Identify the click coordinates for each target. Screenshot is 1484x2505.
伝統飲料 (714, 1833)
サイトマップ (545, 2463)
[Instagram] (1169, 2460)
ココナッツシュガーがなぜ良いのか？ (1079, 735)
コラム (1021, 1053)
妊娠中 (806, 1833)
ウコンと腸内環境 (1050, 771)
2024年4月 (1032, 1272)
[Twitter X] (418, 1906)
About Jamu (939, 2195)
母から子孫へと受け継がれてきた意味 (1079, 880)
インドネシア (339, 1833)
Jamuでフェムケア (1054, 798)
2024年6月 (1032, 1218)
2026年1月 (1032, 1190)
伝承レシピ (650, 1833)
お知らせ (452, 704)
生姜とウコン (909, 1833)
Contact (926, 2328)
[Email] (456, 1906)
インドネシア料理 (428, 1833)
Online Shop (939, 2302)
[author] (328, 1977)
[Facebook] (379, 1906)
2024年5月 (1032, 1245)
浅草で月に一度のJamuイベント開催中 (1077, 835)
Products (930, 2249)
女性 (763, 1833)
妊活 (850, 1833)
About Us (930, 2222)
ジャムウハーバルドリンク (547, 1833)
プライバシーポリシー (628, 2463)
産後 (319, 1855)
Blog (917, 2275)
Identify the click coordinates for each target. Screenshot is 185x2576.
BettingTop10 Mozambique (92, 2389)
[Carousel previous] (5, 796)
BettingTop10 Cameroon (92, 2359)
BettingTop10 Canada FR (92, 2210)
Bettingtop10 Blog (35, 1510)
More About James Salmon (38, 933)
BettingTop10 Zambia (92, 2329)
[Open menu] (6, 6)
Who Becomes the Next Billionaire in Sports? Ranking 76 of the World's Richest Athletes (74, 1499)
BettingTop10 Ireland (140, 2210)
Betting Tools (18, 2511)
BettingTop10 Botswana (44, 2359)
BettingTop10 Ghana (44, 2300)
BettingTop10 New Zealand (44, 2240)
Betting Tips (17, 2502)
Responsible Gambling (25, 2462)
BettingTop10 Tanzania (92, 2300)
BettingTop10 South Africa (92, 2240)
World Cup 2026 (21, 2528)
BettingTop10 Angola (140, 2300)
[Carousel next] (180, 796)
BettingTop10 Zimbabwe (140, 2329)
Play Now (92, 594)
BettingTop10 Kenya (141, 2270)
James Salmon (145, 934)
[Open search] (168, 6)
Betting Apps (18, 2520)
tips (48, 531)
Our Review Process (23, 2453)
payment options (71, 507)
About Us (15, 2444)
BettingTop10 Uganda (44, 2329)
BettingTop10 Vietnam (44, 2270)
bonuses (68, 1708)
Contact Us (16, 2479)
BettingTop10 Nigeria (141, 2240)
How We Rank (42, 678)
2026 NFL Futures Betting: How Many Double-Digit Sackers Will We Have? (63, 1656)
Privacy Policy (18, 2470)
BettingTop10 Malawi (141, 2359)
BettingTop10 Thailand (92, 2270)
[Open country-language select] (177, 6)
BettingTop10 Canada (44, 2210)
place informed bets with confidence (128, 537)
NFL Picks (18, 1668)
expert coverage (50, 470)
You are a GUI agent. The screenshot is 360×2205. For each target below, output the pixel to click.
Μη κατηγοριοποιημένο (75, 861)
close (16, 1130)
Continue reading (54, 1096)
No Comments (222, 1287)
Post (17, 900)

+--

- EXERCISE INSTRUCTIONS -
All that belongs in the answer is the run of lines above from the line containing "生姜とウコン (909, 1833)" through the line containing "妊活 (850, 1833)", exactly as written.

- FINISHED EXERCISE -
生姜とウコン (909, 1833)
Contact (926, 2328)
[Email] (456, 1906)
インドネシア料理 (428, 1833)
Online Shop (939, 2302)
[author] (328, 1977)
[Facebook] (379, 1906)
2024年5月 (1032, 1245)
浅草で月に一度のJamuイベント開催中 (1077, 835)
Products (930, 2249)
女性 (763, 1833)
妊活 (850, 1833)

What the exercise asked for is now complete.